ROLOAR v. − Possivelmente o mesmo que rolar. Consiste em fazer andar as brasas de um para o outro lado, para aquecer o forno de maneira uniforme.

ROLOEIRO m. − Vara de madeira que serve para «roloar».

− S −

SARRAR v. − O mesmo que cerrar.

SARRANO adj. − O mesmo que serrano. Vento que sopra do lado da serra.

SARRUSCADELA f. – Corte; golpe.

SIGURAR v. − O mesmo que segurar.

SIGUREZA f. − Forma analógica correspondente a segurança.

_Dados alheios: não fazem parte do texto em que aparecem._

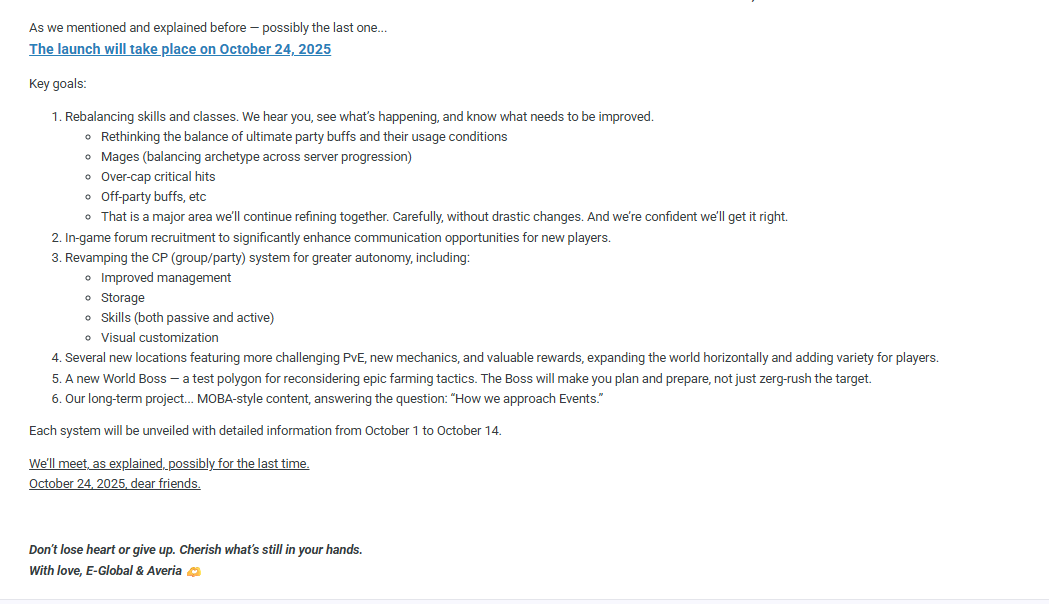
Task: Click the "Over-cap critical hits" bullet
Action: coord(158,177)
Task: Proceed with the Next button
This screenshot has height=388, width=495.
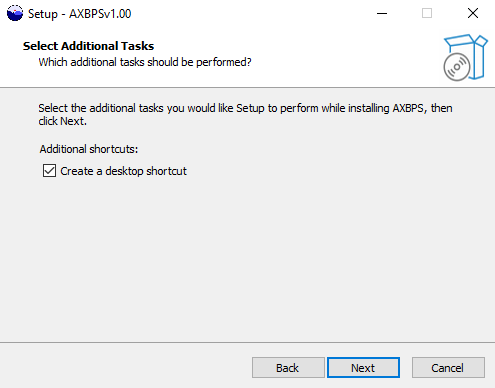Action: (363, 368)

SOLHO m. − O mesmo que soalho, parte superior do carro de bois, onde se colocam os objectos a transportar.

− T –

TAMBULARÃO m. − Nome dado ao baloiço.

TAMOEIRO m. − Peça de couro que segura o cabeçalho do carro à canga.

TENDAL m. − Lugar onde o milho cresce e o deixam, depois de cortado, a secar.

TIRABIRA f. − Corda do leme.

TIRAS f. − Também conhecidas por lonas, são pedaços de pano de saco que se colocam entre o bordo e a falca para a água não entrar no barco.

TORNO m. − Cavilha de ferro que impede que a roda salte do eixo; pega de madeira existente a meia altura do cabo da gadanha.

TOSTE f. − Prancha central onde, no buraco da toste, entra o mastro.

TRABAS f. − O mesmo que traves.

TRABALHAR v. − Estragar, comer.

TRAMELA f. − O mesmo que taramela, fecho tosco de uma porta feito geralmente de madeira.

TROÇO m. − Cana do milho sem espiga.

TROCHA f. − Argola que segura o imbergue ao mastro.

− U −

URRACA f. − O mesmo que trocha, argola que segura o imbergue ao mastro.

USTAGA f. − Corda para içar a vela.

− V –

VERTEDOIRO m. − O mesmo que escoadoiro, utensílio para escorrer água, muito usado nas salinas.

− Z –

ZELINCÚ m. − Nome dado na região ao pirilampo.